(Pixel coordinate grounding data)
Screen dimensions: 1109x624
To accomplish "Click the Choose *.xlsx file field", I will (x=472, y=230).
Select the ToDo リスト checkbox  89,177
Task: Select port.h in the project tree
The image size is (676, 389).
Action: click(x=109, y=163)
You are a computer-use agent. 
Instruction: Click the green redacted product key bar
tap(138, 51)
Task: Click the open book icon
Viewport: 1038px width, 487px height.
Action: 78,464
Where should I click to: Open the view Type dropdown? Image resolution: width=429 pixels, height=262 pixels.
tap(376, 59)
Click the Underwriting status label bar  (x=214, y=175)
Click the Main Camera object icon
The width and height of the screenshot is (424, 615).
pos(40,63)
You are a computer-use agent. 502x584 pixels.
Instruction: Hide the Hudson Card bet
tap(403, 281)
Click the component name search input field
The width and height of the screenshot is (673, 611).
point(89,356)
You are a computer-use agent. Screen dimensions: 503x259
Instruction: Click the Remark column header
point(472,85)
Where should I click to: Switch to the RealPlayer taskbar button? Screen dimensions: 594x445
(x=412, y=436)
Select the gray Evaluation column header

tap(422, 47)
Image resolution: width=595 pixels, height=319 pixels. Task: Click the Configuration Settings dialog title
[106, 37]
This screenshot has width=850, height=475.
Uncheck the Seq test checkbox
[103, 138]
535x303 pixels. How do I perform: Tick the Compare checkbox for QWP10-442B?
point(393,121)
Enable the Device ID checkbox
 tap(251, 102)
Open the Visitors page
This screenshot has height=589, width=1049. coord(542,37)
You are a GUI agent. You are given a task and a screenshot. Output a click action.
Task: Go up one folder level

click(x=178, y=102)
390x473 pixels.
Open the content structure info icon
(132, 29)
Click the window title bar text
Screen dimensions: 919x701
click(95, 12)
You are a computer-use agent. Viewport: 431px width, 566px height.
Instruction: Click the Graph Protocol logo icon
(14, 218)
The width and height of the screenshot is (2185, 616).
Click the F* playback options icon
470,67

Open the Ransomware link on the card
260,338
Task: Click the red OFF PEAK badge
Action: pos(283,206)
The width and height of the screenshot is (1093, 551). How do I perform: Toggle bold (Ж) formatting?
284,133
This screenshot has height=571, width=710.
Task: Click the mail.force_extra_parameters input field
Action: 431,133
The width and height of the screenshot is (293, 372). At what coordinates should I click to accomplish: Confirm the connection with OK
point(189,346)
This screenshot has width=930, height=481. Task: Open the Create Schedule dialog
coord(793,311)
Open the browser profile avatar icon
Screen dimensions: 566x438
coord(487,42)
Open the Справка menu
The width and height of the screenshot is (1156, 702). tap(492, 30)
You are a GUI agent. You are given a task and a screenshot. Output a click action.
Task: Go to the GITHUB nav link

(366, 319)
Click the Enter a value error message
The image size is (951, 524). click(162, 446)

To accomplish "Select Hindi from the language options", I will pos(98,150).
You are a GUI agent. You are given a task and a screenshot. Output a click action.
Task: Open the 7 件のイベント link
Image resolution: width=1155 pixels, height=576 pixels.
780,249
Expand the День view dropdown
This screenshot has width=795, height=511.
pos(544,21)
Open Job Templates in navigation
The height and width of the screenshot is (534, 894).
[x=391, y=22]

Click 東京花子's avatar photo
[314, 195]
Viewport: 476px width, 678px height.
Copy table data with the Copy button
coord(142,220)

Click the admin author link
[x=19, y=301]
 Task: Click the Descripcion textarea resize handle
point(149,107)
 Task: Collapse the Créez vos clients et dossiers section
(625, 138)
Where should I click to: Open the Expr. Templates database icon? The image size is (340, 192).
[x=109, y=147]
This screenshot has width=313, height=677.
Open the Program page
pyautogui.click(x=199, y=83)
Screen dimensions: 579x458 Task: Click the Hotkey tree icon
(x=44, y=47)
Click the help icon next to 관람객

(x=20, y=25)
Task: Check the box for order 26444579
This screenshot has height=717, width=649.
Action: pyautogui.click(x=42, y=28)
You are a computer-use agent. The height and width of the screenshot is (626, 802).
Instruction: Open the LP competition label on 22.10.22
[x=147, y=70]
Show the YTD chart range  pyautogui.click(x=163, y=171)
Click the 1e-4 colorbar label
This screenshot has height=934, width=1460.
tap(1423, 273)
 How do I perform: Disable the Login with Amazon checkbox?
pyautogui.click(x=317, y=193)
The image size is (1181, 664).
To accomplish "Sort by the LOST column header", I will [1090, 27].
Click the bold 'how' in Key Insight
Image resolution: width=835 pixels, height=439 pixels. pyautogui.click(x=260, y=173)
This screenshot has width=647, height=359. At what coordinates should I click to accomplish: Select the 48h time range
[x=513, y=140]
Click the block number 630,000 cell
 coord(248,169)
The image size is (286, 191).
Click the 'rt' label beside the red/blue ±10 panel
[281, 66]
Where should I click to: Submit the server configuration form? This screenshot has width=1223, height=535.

• **Instructions for the task**
Copy each line from the data that features the string "computer".

• **Solution**
You are a computer-use agent. 
You are a computer-use agent. 502x584 pixels.
You are a computer-use agent. Screen dimensions: 503x259
You are a computer-use agent. Viewport: 431px width, 566px height.
You are a computer-use agent. The height and width of the screenshot is (626, 802).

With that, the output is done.